**Page excerpt:**
*** Block opens ***

Aj Mast  /  AP
Nurses work in the Methodist Hospital Newborn Intensive Care Unit in Indianapolis on Tuesday, Sept. 19.
updated 9/20/2006 8:56:33 PM ET 2006-09-21T00:56:33

The grandmother of a third premature infant who died after being accidentally given an adult-sized dose of blood thinner medication at a hospital said Wednesday that she prayed other families wouldn’t go through what she had, because it was hard “to sit there and watch my granddaughter die.”

The baby girl, Thursday Dawn Jeffers, died late Tuesday at Riley Hospital for Children five days after she was born at Methodist Hospital. She had been transferred to Riley once her condition worsened from receiving an adult dose of heparin, a drug routinely given to premature babies.

The child’s grandmother, Joanna Pruitt, said Wednesday at an emotional, impromptu news conference called at her daughter’s apartment that doctors initially told the family that the 4-pound, 6-ounce baby just needed oxygen “to get her lungs going good” after she was born. The infant had been breathing on her own before receiving the drug, she said.

'They killed my grandbaby'
“When she got the heparin, that’s when she started, you know, breaking down, and I really don’t know what to say, except that they killed my grandbaby,” Pruitt said. “And I will never forget it, and I pray to God no one has to go through this, no one, because it’s hard, to sit there and watch my granddaughter die.”

“They killed my baby. Why, oh why?” the child’s sobbing mother, Heather Jeffers, her eyes red from crying, asked her mother.

Two other girls, D’myia Sabrina Nelson and Emmery Miller, both less than a week old, died Saturday at Methodist’s Neonatal Intensive Care Unit.

*** Block closes ***

**Data:**

*** Block opens ***

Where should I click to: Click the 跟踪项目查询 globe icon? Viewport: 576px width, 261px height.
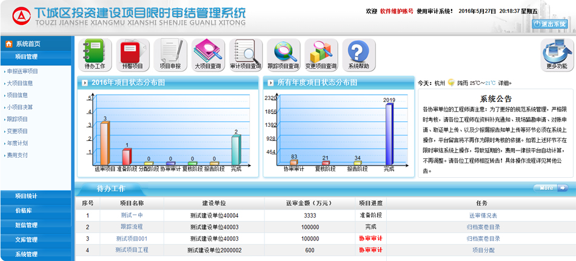click(283, 53)
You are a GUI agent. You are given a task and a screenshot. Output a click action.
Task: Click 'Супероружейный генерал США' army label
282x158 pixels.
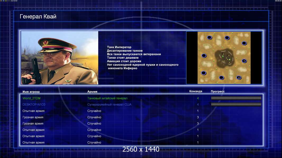click(109, 105)
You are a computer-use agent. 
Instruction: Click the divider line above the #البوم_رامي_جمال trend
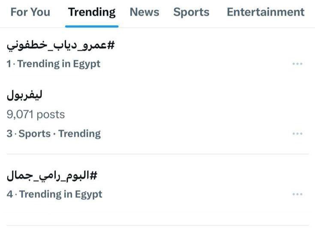(x=157, y=154)
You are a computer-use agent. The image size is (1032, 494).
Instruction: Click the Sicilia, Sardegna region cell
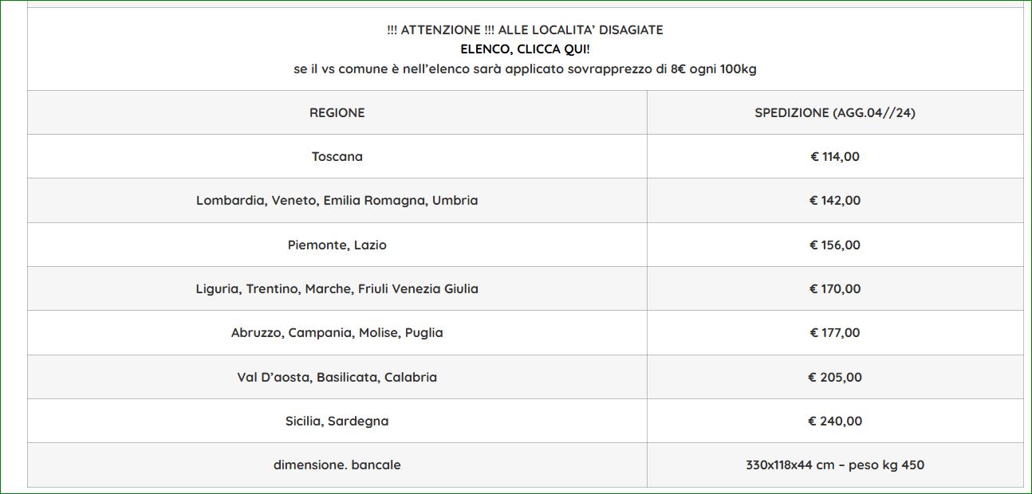tap(337, 421)
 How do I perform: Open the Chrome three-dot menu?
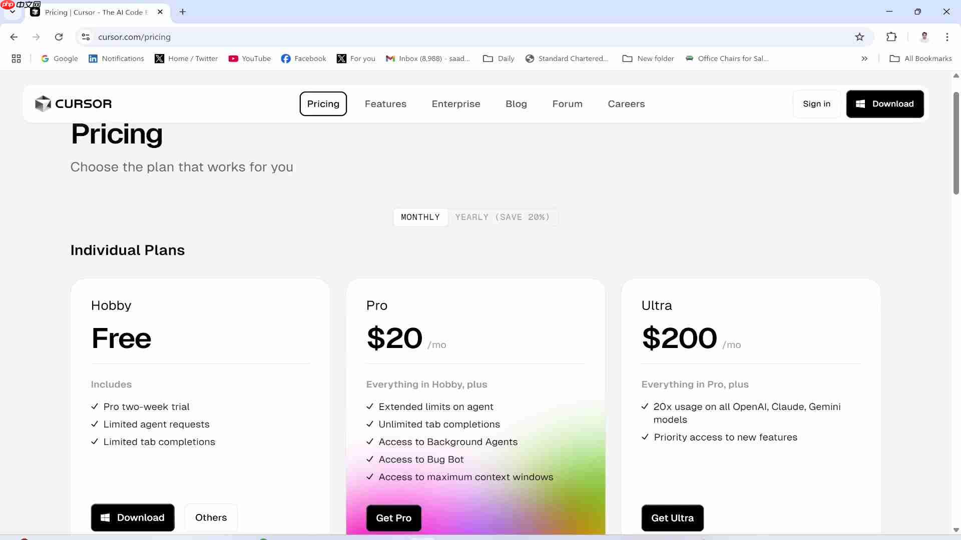tap(947, 37)
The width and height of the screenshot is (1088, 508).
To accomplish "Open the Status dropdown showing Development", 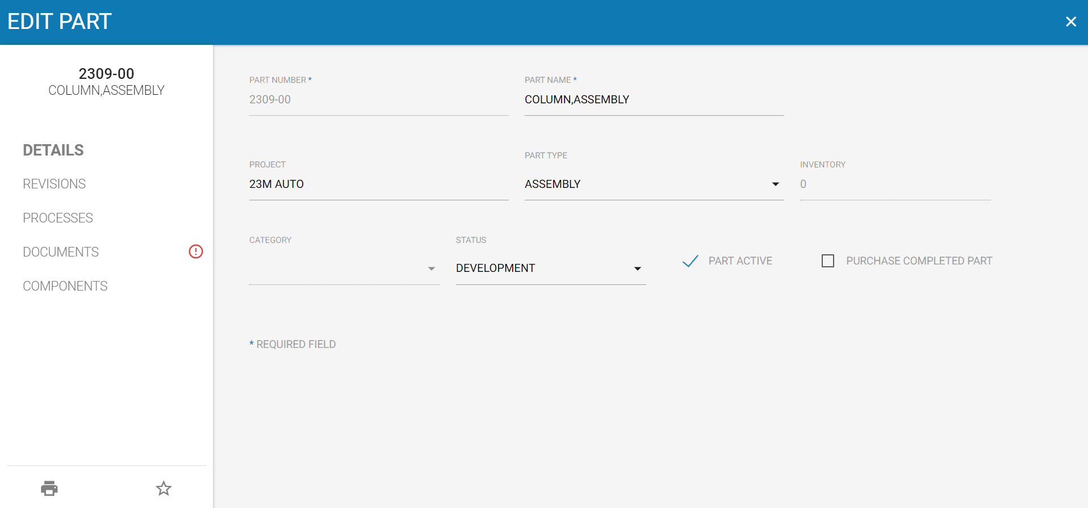I will coord(551,268).
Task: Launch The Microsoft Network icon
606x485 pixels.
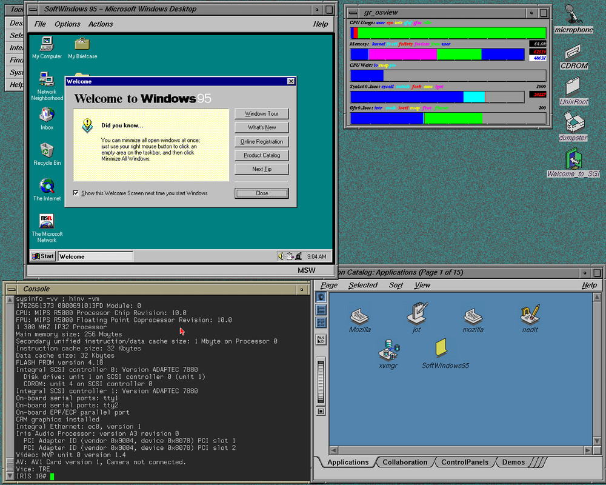Action: click(x=47, y=221)
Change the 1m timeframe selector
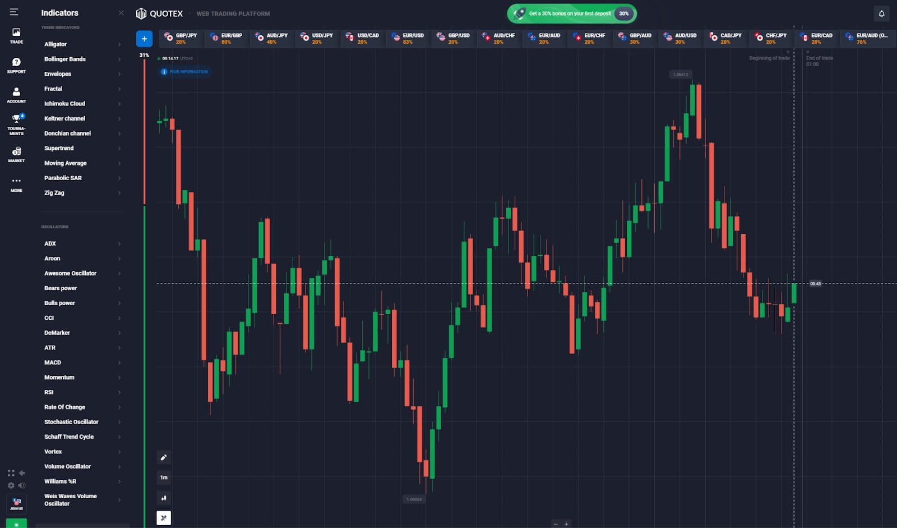897x528 pixels. pyautogui.click(x=164, y=478)
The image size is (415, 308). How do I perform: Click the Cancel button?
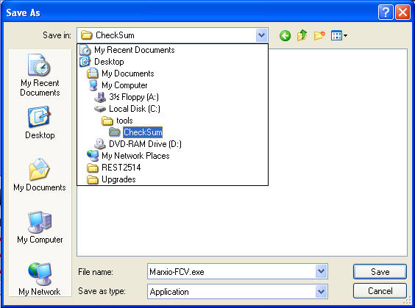(380, 291)
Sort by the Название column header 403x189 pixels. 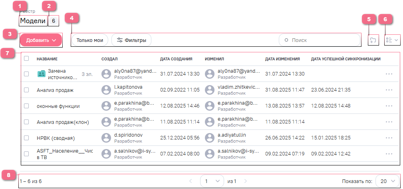click(47, 59)
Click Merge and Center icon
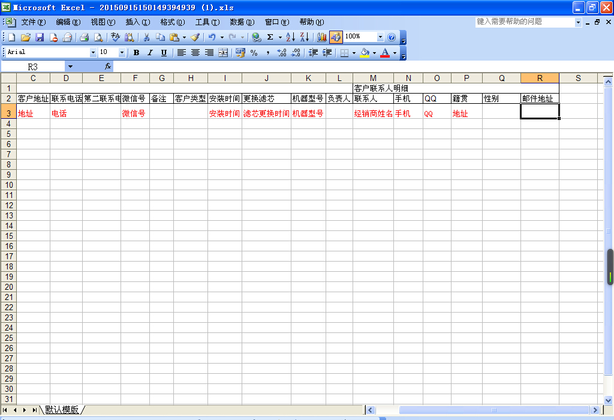The image size is (614, 420). [223, 53]
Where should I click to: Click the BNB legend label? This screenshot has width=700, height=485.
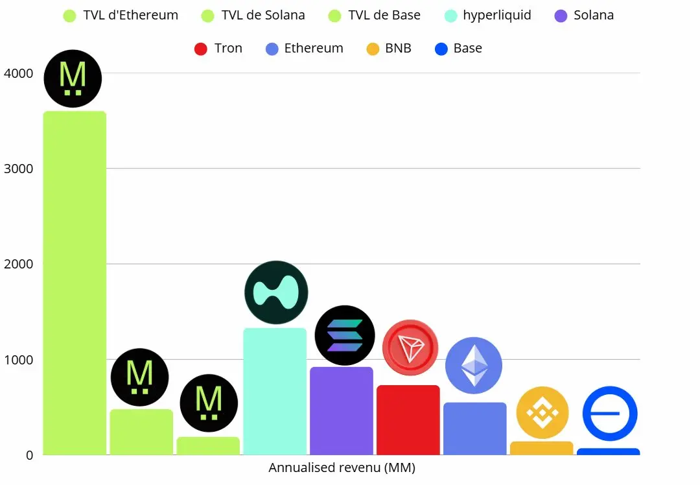[398, 48]
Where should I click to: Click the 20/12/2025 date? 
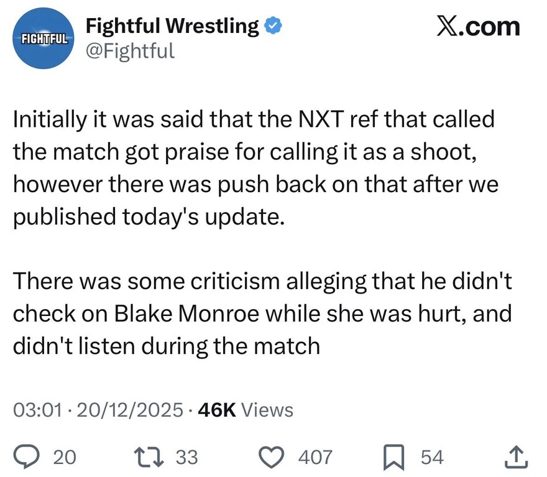(x=130, y=410)
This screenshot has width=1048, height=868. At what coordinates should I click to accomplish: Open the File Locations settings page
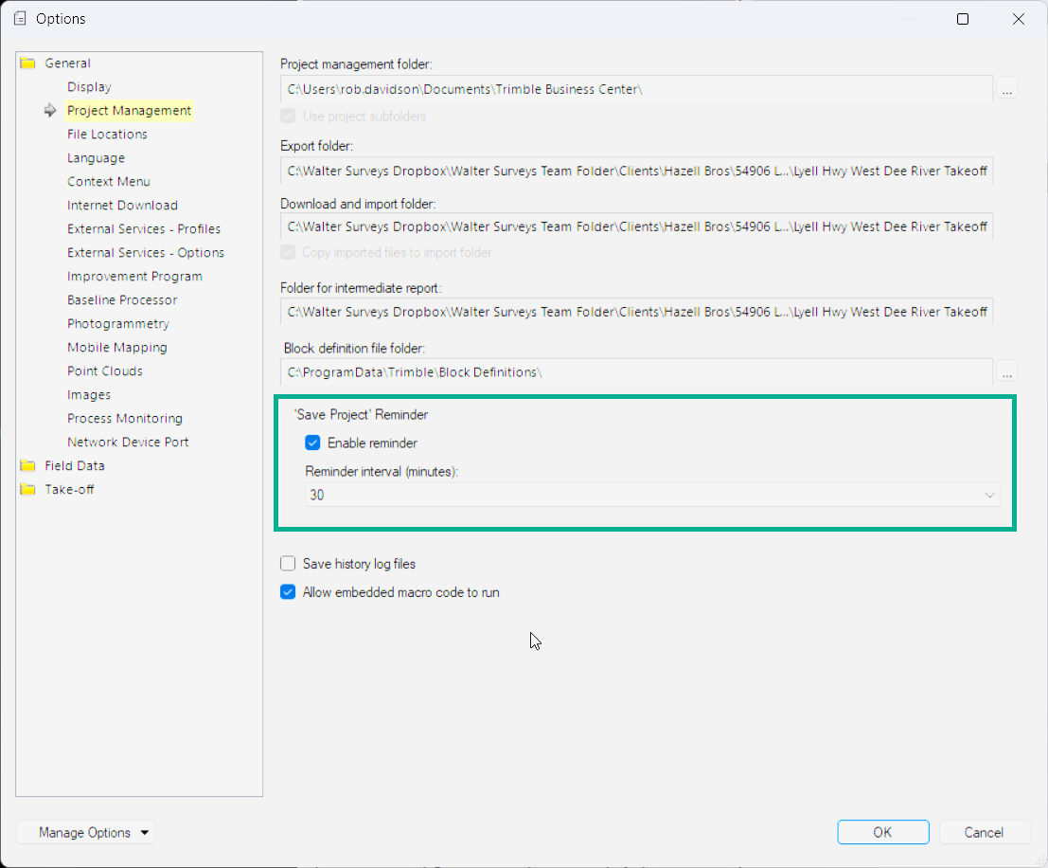[x=107, y=135]
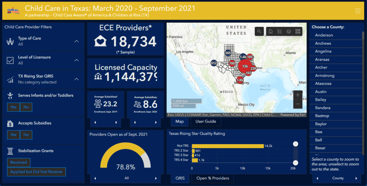Screen dimensions: 367x186
Task: Zoom out on the map
Action: 298,104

*** Block closes ***

**Assigned task 1:**
Answer these from the news article on the premature infants:
(a) At which hospital did Thursday Dawn Jeffers die?
(b) How much did the baby weigh at birth, according to her grandmother?
(c) On what day did D'myia Sabrina Nelson and Emmery Miller die?
**Assigned task 2:** Return the passage of the news article starting at "The baby girl, Thursday" and ending at "drug, she said.", copied word for word.

**Response 1:**
(a) Riley Hospital for Children
(b) 4 pounds, 6 ounces
(c) Saturday

**Response 2:**
The baby girl, Thursday Dawn Jeffers, died late Tuesday at Riley Hospital for Children five days after she was born at Methodist Hospital. She had been transferred to Riley once her condition worsened from receiving an adult dose of heparin, a drug routinely given to premature babies.

The child’s grandmother, Joanna Pruitt, said Wednesday at an emotional, impromptu news conference called at her daughter’s apartment that doctors initially told the family that the 4-pound, 6-ounce baby just needed oxygen “to get her lungs going good” after she was born. The infant had been breathing on her own before receiving the drug, she said.